Chronique écrite par François Kärlek
Nouveau sur ce blog, j’ai choisi de commencer par une série de chroniques des romans (de tous styles) qui m’ont marqué ces dernières années.
Et j’ouvre donc le bal avec « la Horde du Contrevent », d’Alain Damasio, publié aux éditions La Volte en 2004.

4ème de couverture : «Imaginez une Terre poncée, avec en son centre une bande de cinq mille kilomètres de large et sur ses franges un miroir de glace à peine rayable, inhabité. Imaginez qu’un vent féroce en rince la surface. Que les villages qui s’y sont accrochés, avec leurs maisons en goutte d’eau, les chars à voile qui la strient, les airpailleurs debout en plein flot, tous résistent. Imaginez qu’en Extrême-Aval ait été formé un bloc d’élite d’une vingtaine d’enfants aptes à remonter au cran, rafale en gueule, leur vie durant, le vent jusqu’à sa source, à ce jour jamais atteinte : l’Extrême-Amont. Mon nom est Sov Strochnis, scribe. Mon nom est Caracole le troubadour et Oroshi Melicerte, aéromaître. Je m’appelle aussi Golgoth, traceur de la Horde, Arval l’éclaireur et parfois même Larco lorsque je braconne l’azur à la cage volante. Ensemble, nous formons la Horde du Contrevent. Il en a existé trente-trois en huit siècles, toutes infructueuses. Je vous parle au nom de la trente-quatrième : sans doute l’ultime. »
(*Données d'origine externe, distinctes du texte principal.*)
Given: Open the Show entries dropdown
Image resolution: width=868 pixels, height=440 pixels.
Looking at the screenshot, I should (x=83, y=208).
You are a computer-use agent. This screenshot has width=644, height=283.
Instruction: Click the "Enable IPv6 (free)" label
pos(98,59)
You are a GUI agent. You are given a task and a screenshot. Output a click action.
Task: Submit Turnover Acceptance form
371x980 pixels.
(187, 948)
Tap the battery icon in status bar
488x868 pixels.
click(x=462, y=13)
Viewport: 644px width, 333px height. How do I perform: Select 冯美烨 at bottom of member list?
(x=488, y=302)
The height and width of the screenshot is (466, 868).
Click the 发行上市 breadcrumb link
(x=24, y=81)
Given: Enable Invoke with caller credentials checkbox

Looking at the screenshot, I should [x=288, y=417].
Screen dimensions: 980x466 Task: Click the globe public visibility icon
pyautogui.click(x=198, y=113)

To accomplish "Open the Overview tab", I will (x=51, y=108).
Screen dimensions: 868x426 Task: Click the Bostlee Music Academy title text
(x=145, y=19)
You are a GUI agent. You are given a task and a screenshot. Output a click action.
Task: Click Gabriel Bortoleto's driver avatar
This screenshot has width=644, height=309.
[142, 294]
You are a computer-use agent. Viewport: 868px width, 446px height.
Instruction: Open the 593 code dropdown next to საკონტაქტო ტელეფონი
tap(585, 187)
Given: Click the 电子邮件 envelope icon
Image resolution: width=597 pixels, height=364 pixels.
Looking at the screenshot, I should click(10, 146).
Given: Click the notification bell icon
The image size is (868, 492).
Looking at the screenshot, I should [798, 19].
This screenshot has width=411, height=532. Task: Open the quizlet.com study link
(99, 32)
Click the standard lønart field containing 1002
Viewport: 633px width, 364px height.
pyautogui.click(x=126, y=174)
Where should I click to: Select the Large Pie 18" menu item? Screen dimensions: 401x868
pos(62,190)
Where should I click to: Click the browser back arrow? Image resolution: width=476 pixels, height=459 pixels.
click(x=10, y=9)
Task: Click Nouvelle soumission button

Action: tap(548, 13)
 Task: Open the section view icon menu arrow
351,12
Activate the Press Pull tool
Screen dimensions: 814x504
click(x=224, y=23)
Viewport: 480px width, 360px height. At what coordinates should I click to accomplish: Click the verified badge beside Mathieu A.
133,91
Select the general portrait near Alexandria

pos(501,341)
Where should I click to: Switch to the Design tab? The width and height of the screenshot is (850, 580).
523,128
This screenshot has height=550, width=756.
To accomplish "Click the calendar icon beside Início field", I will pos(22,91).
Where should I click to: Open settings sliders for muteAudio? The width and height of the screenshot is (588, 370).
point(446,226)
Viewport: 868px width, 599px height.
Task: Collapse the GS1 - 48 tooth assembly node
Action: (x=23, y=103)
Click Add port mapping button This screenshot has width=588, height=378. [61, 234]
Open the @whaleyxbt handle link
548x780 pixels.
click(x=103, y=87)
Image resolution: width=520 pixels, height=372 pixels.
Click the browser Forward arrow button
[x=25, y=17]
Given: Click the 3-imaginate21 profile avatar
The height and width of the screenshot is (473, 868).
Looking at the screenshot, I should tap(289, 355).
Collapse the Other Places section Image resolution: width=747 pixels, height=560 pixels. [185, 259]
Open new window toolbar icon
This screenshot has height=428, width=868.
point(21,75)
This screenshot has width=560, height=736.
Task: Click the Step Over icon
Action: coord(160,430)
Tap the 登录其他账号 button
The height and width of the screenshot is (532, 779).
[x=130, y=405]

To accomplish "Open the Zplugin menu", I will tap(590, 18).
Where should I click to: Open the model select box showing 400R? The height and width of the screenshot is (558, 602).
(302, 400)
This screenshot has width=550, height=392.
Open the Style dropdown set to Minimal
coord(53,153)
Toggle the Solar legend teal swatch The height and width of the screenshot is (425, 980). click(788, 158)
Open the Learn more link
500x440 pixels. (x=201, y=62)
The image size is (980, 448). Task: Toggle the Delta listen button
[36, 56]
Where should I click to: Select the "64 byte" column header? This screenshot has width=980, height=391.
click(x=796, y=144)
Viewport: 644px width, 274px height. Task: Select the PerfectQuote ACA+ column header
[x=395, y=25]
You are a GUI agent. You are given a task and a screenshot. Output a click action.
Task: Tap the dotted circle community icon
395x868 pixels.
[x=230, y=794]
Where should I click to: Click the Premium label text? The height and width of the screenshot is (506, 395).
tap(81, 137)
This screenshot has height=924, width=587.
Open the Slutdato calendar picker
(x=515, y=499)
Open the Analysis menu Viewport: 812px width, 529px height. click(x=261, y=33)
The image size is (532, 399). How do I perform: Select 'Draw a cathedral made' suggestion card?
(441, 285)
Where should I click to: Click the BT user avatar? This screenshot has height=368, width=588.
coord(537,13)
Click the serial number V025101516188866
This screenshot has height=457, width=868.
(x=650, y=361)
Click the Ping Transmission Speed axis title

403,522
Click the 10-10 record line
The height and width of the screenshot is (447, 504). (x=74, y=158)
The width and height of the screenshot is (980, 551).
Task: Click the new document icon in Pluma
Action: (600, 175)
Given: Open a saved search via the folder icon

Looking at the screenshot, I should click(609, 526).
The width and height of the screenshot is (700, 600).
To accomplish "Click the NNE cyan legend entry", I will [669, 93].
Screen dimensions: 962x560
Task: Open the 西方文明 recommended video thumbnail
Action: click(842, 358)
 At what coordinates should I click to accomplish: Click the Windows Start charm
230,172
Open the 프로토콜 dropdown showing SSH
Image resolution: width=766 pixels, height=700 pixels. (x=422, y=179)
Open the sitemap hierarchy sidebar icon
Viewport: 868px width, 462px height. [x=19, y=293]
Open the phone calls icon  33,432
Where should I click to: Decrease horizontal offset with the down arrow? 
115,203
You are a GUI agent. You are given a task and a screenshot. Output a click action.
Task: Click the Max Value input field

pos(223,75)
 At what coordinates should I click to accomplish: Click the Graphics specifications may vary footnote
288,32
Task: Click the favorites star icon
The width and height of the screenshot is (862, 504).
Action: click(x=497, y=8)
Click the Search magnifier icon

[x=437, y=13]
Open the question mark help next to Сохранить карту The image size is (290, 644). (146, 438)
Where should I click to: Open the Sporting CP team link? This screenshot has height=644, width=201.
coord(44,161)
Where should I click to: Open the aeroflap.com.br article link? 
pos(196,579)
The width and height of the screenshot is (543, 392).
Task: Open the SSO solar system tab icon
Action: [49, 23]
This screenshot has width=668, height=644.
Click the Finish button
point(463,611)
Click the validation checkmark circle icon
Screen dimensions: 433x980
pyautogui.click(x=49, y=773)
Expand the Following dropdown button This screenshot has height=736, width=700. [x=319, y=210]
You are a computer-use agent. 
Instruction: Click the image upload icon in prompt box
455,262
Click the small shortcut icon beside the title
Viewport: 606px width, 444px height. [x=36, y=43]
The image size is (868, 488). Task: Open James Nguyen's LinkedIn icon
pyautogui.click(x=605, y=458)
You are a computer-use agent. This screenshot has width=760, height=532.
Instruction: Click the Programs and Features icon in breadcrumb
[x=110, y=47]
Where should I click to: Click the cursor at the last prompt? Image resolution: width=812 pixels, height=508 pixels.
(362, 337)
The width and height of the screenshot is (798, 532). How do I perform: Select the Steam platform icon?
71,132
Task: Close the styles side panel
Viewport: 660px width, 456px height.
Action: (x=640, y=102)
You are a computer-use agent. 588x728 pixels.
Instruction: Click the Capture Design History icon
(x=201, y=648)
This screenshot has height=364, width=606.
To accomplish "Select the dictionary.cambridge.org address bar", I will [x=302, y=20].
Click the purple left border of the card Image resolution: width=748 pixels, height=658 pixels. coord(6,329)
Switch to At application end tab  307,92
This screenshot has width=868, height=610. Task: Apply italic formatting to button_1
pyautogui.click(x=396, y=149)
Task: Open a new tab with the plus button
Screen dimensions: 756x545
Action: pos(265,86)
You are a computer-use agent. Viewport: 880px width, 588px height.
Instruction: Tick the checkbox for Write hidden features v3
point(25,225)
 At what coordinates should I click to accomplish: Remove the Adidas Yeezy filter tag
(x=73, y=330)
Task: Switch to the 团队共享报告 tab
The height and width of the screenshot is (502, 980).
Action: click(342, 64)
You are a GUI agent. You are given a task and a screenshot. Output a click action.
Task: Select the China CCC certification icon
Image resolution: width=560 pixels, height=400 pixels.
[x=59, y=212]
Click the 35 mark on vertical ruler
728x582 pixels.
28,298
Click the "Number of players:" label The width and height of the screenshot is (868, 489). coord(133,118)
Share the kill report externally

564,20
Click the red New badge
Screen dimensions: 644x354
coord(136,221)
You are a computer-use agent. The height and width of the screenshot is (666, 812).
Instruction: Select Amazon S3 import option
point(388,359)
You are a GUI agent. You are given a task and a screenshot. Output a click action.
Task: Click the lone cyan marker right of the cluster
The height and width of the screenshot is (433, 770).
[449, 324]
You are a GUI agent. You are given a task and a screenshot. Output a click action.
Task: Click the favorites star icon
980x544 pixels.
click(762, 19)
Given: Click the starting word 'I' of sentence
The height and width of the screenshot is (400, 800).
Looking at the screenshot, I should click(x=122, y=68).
Le ton est déjà bien donné par cette entrée en matière « airpailleurs », « extrême aval », « traceur », on devine le sens et le contexte mais on sent déjà les libertés prises avec la langue par l’auteur, Alain Damasio, né en 1969 à Lyon.
Et effectivement, ce roman va très vite immerger le lecteur dans un univers à la fois très cohérent, codifié, mais aussi complètement hors norme par la multitude de concepts physiques, psychologiques et philosophiques qu’il va aborder.
Ainsi plongé dans la horde, sans préambule dès les premières pages, il va vite falloir se familiariser avec ses membres, leur manière de s’exprimer, leurs rôles et enjeux dans cette expérience extrême.
Car le récit est choral et seuls des symboles nous permettront de savoir qui prend la main sur la narration au fil des paragraphes, procédé que l’on retrouve d’ailleurs dans les 2 autres romans de Damasio (la Zone du Dehors en 1999 et les Furtifs en 2019).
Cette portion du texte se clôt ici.